23/11/2015
Livre numérique
Diffusion : Immatériel
ISBN 979-10-90340-06-0
Déplacements
dimanche 28 Septembre 2025, par
(Avant toute chose, le nouvel épisode de Faites entrer l’écriture est paru. Il évoque le délicat moment de la relecture des épreuves d’un livre. C’est ici. Comme disait un certain magazine littéraire, soyez un ange, abonnez-vous !)
Samedi soir Ça remue. De nouveaux voisins du dessus, qui font des travaux depuis quelques jours, organisent leur pendaison de crémaillère vendredi prochain et nous invitent par politesse. Tiens, tiens, on croyait qu’on était virés, nous les locataires historiques, parce que le propriétaire se lançait dans de grands travaux exigeant de vider l’immeuble : c’était donc faux ? Bienvenue au co-living, cette nouvelle façon de faire de l’argent dans l’immobilier.
Durant la journée, j’ai commencé à ranger mes dizaines de carnets en les ouvrant, les relisant, les datant. J’ai appris mille choses sur ma propre vie que j’avais oubliées (les plus anciens, pour le moment, datent des années 1990).
Ces trente années brassées me chamboulaient déjà, et voilà que nous emporte l’évidence du mensonge. De fait, les affaires sont les affaires, nous ne rapportons pas assez, n’existons pas un seul instant pour le propriétaire de cet immeuble situé avenue Simon Bolivar, Paris 19e, dans lequel, pendant 23 ans, j’ai contribué à élever un enfant, ai pensé à Bruits, l’ai écrit, ainsi qu’une vingtaine d’autres livres (il faudrait que je les compte tous, pas uniquement ceux qui ont été publiés)...
Bruits qui va sortir, heureusement, dédié à lui, l’enfant devenu adulte.
Lundi Beaubourg ferme, c’est fini. J’y fais un dernier tour car de discrètes installations ont été glissées dans certains casiers des vestiaires, ce que j’ai la chance de savoir. J’enregistre une des artistes avec mon téléphone (que je n’utilise jamais de cette façon), heureuse d’être revenue par une porte dérobée, laquelle se révèle, grâce à ces fragments de miroirs glissés en contrebande, une ouverture possible.
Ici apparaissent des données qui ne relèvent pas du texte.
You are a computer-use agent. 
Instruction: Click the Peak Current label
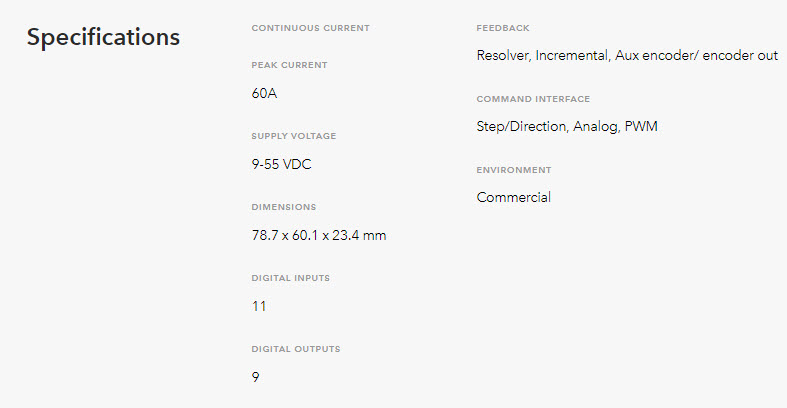290,65
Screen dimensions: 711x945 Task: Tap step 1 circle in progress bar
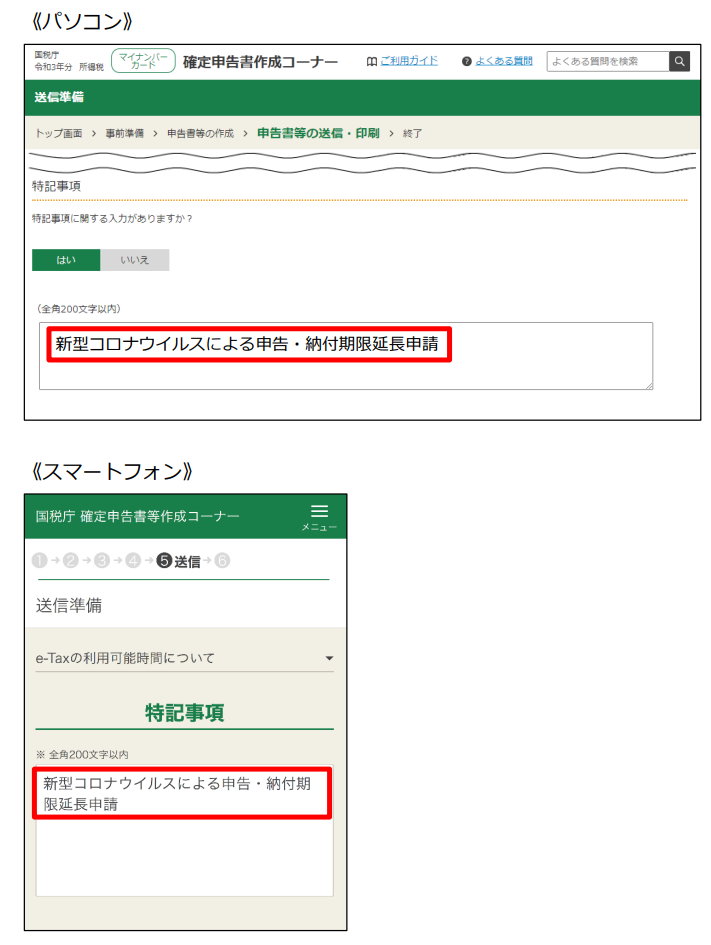coord(39,561)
En sortant, j’apprends qu’une ultime fête aura lieu le mois prochain, sur deux jours, au Centre Georges Pompidou, à 40 euros la soirée. Non merci.
Mercredi Départ pour Arles le matin, sans avoir beaucoup dormi. J’aimerais faire quelque chose de ce très court séjour et pour cela j’emporte mon enregistreur, trois livres, trois carnets, mon ordi. Le mieux serait tout de même de se laisser porter. De faire comme Ella Maillart, dont Nicolas Bouvier disait : "Elle demande peu, mais elle prend tout ce qui passe". La radio m’a appris au lever que Claudia Cardinale venait de mourir, ce qui m’a touché davantage que les énièmes déclarations trumpiennes sur le climat — pas envie, une fois de plus, d’être rivée à l’agenda mental de cet homme.
Entamé un nouveau carnet, acheté dans les années 1990 à Istanbul, resté vierge jusqu’ici.
Une fois sortie du train, je retrouve mon éditeur. Il me fait grâce d’une séance photo prévue à 15h, percevant la phobie qu’elle m’inspire : immense merci à lui. Je respire.
En fin d’après-midi, de retour d’une exposition (grande chance : la présentation de la rentrée de janvier aux représentants, chez Actes Sud, correspond aux rencontres photographiques d’Arles), je me dis qu’en effet, j’ai pris tout ce qui était à ma portée, paroles, regards, échanges, sans même rien demander. Des visiteurs sont venus spontanément me parler devant un mur de clichés pris par une anonyme (Lucette, quasi créatrice du selfie des années 1950 à 70, pourrait-on dire !). Ils se sont exprimés, racontés, c’était magique.
Depuis que je fais du podcast, je constate activement à quel point il est toujours plus enrichissant, pour moi, de laisser parler les autres que de parler moi-même — et ce, même si j’adore évoquer mon travail, décortiquer le processus et dispose d’un ego parfaitement constitué. Les gens qui se racontent, très souvent, me passionnent, surtout s’ils n’en ont pas l’habitude. Je me souviens d’Agnès Varda dans Les Plages d’Agnès expliquant cela. À l’époque, je n’étais pas totalement convaincue, soupçonnant un peu de fausse modestie. Maintenant, je comprends.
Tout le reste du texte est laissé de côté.